Recent Experience Requirements
As a PPL holder, there are certain recent experience requirements outlined in CASR 61.395. You must not act as pilot in command carrying passengers by day unless you have carried out three take-offs and landings in the previous 90 days. If you are not carrying passengers by day, there are no prescribed take-off or landing recency requirements.
For a flight at night with passengers, you must have conducted three take-offs and landings at night in the previous 90 days. At night without passengers, you must have conducted at least one night take-off and one night landing within the previous 6 months in an aircraft of the same category.
As a holder of a PPL, you must retain and maintain a personal logbook to a standard outlined in CASR 61.345. You must record your full name, date of birth, and details of each flight you conduct in an aircraft or flight simulator. The accuracy of the information you enter into your logbook is paramount and subject to auditing by the Civil Aviation Safety Authority (CASA).
You need to retain your logbook for at least seven years after your last entry and ensure that it is unaltered within this time. You must produce your logbook if CASA asks and comply with this direction within seven days. If errors are discovered in your logbook, CASA may direct you to correct any errors and you are required to comply within 14 days.
Production of License Documents, Medical Certificates, and Identification
For a number of reasons, CASA may direct you to produce any or all of the following documents for inspection. You must comply immediately if you were exercising, about to exercise, or had just finished exercising the privileges of your license, or within seven days in any other case. The documents include your pilot license document, any aviation medical certificates, and photo identification. This is outlined in CASR 61.340.
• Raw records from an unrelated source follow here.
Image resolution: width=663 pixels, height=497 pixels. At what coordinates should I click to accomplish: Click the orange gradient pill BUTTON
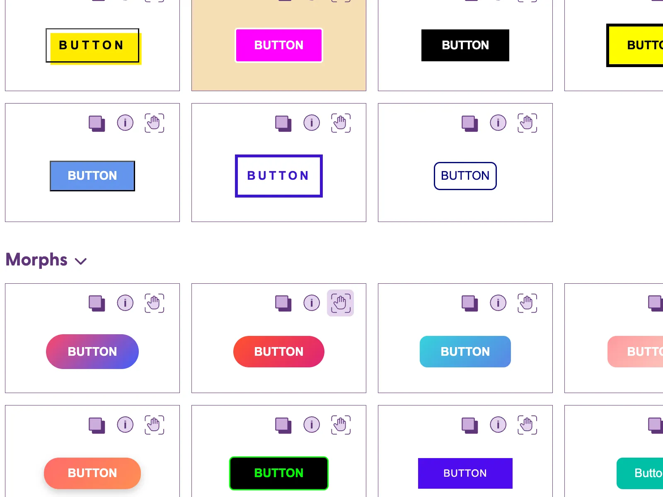[92, 473]
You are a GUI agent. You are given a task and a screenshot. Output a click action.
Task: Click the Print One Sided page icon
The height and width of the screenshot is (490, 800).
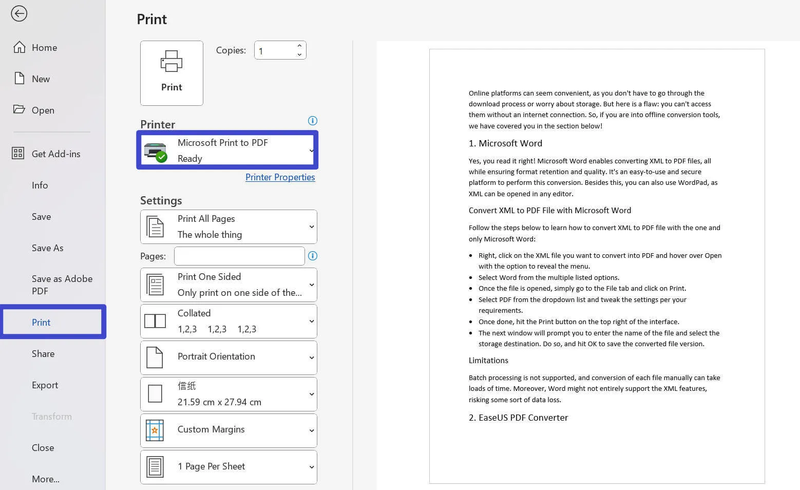pyautogui.click(x=155, y=284)
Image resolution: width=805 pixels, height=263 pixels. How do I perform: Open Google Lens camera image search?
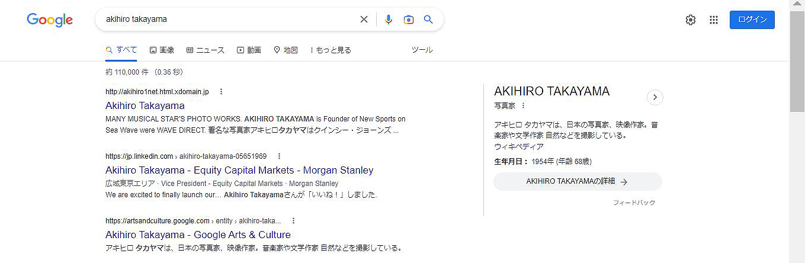(x=409, y=20)
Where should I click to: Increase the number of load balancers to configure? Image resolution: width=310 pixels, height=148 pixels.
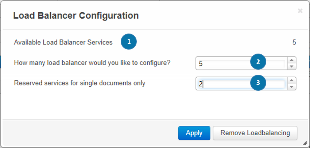point(291,60)
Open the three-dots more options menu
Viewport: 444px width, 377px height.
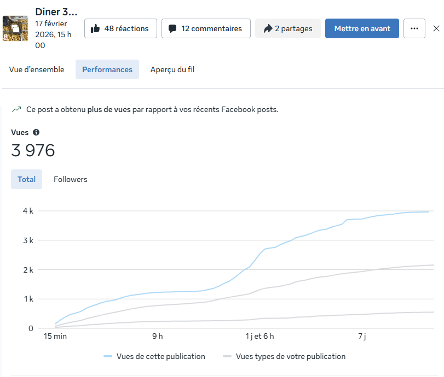coord(414,28)
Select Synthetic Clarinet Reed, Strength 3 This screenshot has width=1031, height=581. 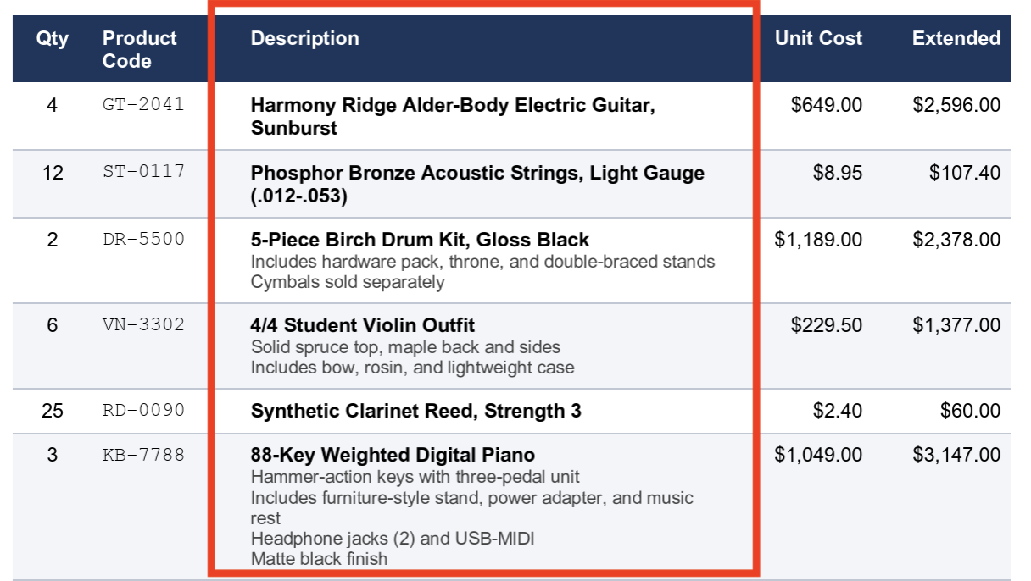[416, 411]
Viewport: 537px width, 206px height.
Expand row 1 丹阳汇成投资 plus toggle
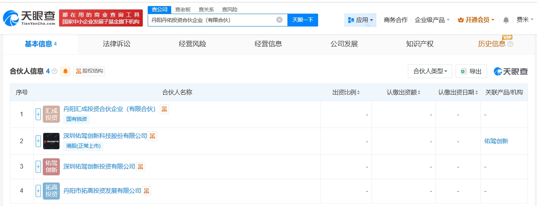[38, 114]
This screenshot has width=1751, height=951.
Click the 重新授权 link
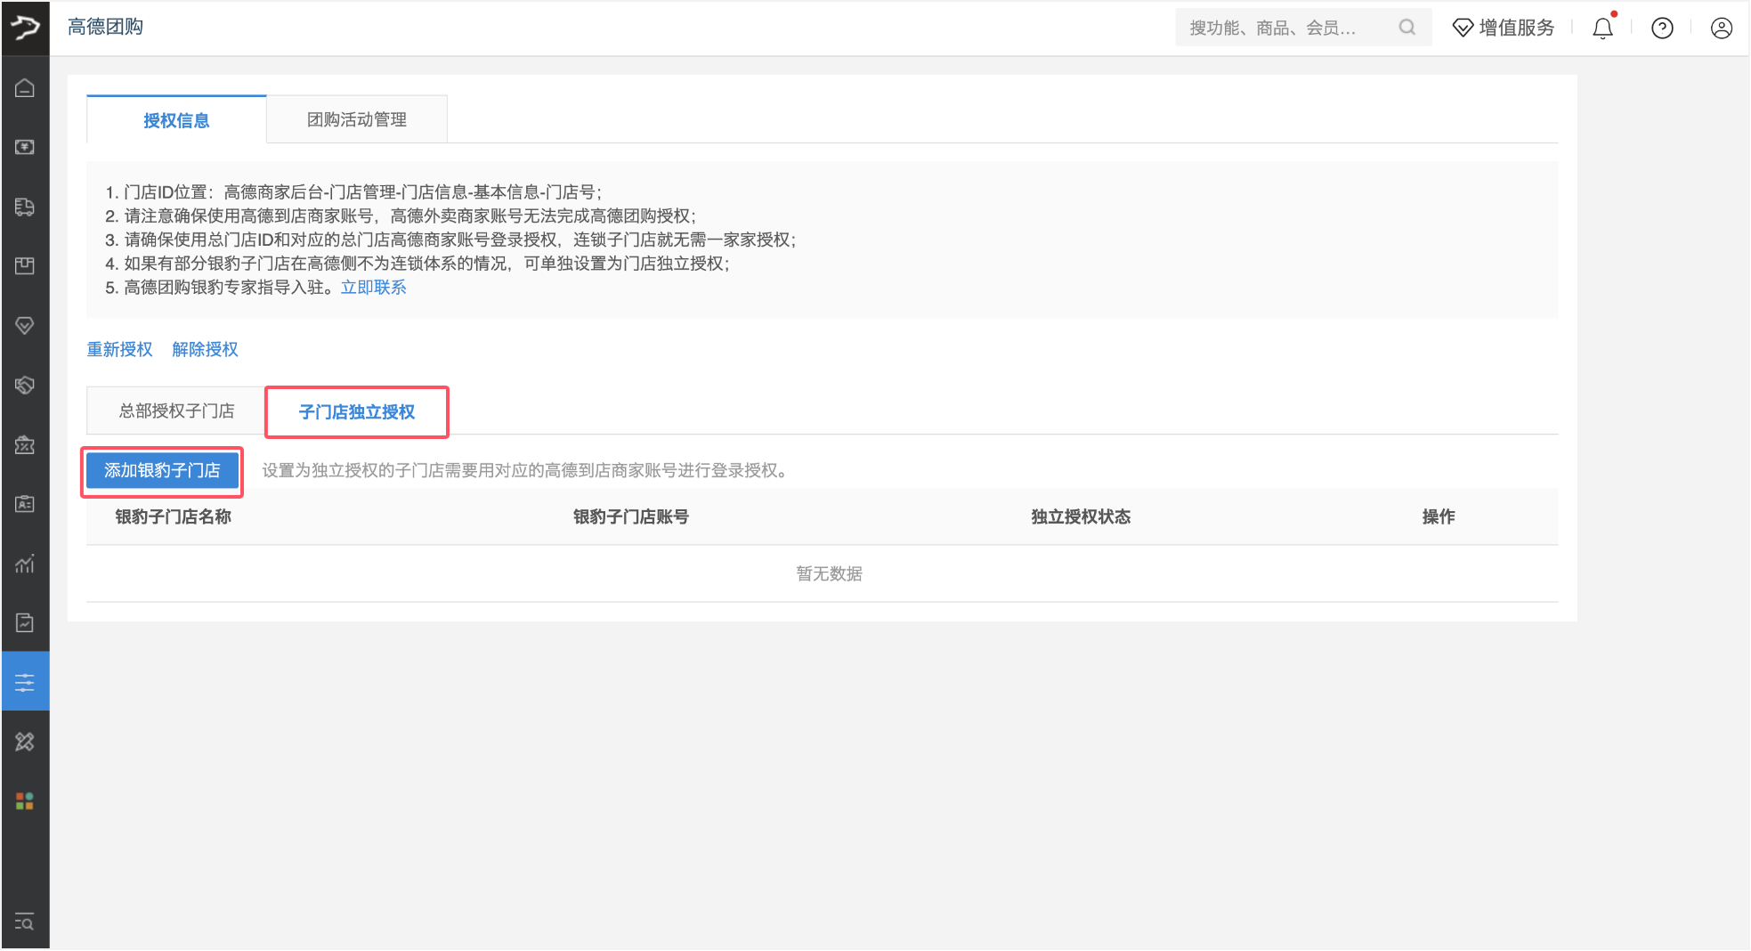coord(119,349)
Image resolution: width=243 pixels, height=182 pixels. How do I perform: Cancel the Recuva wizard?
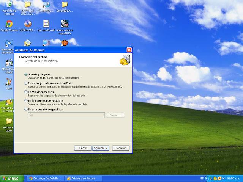(x=121, y=148)

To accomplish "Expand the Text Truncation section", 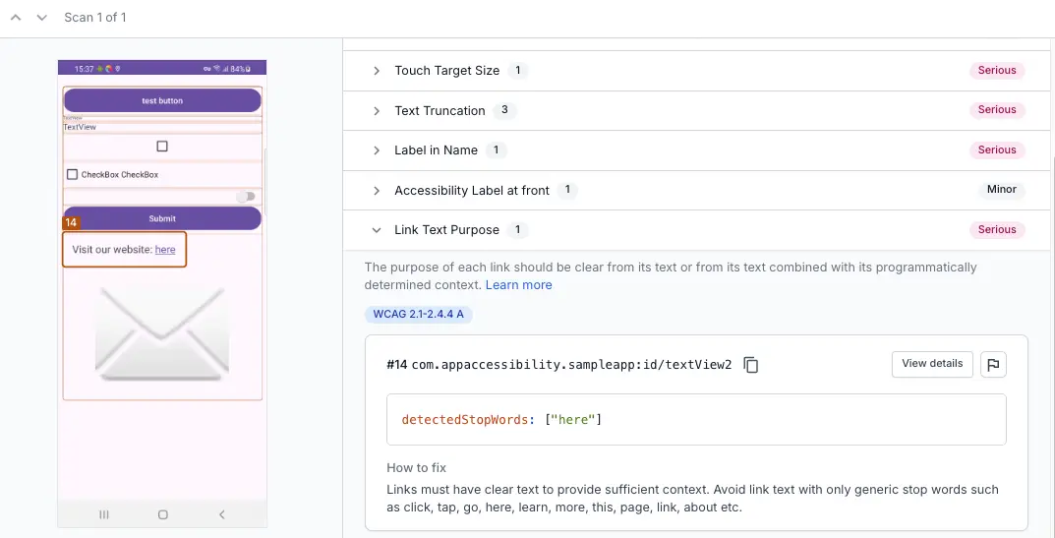I will 377,111.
Obtaining a PPL in Australia is a great way to advance your flying skills and experience. The PPL allows you to fly in private operations or flying training operations as a pilot in command or co-pilot. There are certain recent experience requirements and periodic flight review requirements that must be met to maintain your license. The accuracy of your personal logbook entries is also important and subject to auditing by CASA.